Sugar + caffeine = synergy? Combo boosts memory + attention, says one study.
Glucose and caffeine boost brain tasks: Sugar-sweetened coffee improves working memory and sustained attention, according to a study published in 2010 by University of Barcelona researchers. They found that glucose (in the form of sugar) and caffeine boost brain function more when taken together than they do separately.

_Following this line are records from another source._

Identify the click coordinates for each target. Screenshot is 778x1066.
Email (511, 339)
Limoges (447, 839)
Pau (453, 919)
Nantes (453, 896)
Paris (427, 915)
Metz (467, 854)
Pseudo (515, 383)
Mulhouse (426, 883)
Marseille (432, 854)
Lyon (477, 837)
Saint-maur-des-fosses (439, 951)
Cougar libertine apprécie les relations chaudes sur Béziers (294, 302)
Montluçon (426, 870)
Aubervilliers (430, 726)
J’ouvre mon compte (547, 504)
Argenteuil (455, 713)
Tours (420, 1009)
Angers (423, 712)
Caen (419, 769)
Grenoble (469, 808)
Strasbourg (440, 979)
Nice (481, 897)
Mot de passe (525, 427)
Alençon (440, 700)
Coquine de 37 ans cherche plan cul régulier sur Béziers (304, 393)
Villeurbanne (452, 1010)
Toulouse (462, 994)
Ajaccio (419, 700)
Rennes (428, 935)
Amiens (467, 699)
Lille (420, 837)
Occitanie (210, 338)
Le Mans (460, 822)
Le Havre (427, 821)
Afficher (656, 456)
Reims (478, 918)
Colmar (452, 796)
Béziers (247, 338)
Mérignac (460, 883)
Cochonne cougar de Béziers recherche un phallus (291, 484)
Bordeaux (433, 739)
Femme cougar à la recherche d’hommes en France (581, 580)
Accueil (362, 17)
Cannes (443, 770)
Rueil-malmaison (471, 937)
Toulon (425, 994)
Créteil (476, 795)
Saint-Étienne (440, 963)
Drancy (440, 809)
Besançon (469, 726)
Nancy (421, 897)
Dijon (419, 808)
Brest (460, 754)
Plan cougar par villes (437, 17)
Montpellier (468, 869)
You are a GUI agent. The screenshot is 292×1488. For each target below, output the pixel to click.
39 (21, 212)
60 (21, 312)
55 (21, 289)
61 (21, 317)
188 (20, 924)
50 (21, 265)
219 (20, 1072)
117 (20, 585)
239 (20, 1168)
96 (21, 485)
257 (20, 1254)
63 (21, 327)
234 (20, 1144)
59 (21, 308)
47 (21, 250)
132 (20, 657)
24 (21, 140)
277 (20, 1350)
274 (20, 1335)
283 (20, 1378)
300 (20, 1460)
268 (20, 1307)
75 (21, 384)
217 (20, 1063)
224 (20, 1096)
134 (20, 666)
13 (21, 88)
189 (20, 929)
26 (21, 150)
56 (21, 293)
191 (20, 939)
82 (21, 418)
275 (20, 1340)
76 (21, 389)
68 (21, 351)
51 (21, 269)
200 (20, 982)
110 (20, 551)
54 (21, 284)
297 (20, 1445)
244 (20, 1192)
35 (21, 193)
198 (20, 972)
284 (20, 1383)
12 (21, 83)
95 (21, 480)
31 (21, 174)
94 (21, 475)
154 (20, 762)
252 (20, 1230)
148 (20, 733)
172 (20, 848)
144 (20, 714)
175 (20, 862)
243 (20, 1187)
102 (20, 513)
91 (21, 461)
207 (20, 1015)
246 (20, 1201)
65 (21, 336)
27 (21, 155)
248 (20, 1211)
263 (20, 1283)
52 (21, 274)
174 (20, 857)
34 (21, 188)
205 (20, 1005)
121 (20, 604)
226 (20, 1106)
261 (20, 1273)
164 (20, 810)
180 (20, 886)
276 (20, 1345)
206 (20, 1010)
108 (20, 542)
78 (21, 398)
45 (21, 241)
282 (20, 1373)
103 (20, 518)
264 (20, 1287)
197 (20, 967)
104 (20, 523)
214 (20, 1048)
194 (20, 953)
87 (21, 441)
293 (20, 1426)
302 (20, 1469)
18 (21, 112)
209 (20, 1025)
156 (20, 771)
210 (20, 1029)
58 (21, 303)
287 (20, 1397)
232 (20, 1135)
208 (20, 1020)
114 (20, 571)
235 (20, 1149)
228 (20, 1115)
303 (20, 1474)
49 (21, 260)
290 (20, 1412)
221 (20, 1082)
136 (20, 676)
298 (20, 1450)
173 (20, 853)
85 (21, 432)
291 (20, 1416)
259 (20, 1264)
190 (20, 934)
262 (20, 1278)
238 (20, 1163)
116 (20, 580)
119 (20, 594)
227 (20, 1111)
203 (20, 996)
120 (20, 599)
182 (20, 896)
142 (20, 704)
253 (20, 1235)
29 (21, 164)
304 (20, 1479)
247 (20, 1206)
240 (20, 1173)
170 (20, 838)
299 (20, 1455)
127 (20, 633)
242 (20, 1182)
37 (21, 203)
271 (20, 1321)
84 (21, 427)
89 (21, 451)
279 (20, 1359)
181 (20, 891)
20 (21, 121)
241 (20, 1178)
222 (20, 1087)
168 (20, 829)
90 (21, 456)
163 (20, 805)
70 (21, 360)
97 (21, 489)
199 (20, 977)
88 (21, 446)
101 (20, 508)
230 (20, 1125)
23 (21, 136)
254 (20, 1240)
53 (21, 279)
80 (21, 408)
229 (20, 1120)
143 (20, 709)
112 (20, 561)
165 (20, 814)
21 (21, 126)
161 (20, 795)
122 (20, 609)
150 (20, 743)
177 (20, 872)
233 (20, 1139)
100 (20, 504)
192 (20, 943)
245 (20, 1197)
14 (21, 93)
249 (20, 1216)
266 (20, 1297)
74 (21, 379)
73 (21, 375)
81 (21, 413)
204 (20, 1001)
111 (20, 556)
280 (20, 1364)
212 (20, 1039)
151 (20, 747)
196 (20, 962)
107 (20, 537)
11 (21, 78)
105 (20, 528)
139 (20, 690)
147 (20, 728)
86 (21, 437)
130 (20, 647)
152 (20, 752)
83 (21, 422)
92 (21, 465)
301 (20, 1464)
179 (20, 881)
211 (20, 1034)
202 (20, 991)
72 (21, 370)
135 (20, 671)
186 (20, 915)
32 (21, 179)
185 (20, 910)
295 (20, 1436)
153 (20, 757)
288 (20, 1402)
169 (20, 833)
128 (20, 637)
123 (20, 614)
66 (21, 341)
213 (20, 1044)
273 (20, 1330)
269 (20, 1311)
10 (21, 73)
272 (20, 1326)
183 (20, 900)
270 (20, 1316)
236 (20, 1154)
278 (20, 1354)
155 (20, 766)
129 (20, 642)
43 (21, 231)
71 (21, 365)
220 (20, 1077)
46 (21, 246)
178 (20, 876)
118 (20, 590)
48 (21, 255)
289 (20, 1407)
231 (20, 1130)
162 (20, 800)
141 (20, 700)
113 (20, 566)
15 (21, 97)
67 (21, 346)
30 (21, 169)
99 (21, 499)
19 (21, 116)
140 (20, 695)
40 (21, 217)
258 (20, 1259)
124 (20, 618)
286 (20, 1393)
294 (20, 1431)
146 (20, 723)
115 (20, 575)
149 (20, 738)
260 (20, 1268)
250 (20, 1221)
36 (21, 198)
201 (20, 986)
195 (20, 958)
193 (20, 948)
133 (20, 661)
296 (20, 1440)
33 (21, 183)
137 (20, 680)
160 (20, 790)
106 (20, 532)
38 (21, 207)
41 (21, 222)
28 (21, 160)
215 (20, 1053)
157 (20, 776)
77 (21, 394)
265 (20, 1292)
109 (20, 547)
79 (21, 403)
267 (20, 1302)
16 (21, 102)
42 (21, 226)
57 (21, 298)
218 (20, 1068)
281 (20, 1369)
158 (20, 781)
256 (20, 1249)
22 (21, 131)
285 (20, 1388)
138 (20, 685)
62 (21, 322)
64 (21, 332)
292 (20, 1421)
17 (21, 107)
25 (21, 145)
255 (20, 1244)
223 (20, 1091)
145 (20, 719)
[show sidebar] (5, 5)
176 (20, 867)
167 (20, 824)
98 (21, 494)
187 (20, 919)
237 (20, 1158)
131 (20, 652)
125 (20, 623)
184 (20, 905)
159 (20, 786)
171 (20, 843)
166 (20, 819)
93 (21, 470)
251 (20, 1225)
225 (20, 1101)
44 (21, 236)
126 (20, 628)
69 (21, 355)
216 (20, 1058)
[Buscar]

Caffeine and Glucose Synergy
MRI brain scans measured forty test subjects under four conditions: coffee alone, coffee with sugar, sugar alone, and plain water. The subjects were asked to perform certain tasks associated with sustained attention and working memory. Individuals who consumed caffeine and glucose in combination showed no drop in their performance of the tasks, while the areas of the brain associated with these tasks showed reduced activity; in other words, the brain was more efficient. The brain on sugar and caffeine needs fewer resources to produce the same level of performance. Subjects who took only caffeine, glucose or water did not show the same efficiency in brain activity.
An earlier study on caffeine and glucose taken together showed improvements in attention span and declarative memory, suggesting that a combination of caffeine and glucose may benefit attention, learning and verbal memory, none of which were observed when the substances were consumed separately.
What about energy drinks? A smaller study of twenty participants measured glucose and caffeine synergy using energy drinks. Compared with a placebo, an energy drink containing caffeine, glucose, and flavored with ginseng and ginko biloba resulted in significantly improved performance on “secondary memory” and “speed of attention” tasks, but without other cognitive or mood effects. The researchers noted that glucose and caffeine taken separately would not produce the same results. They concluded there is synergy between glucose and caffeine, one that merits further investigation.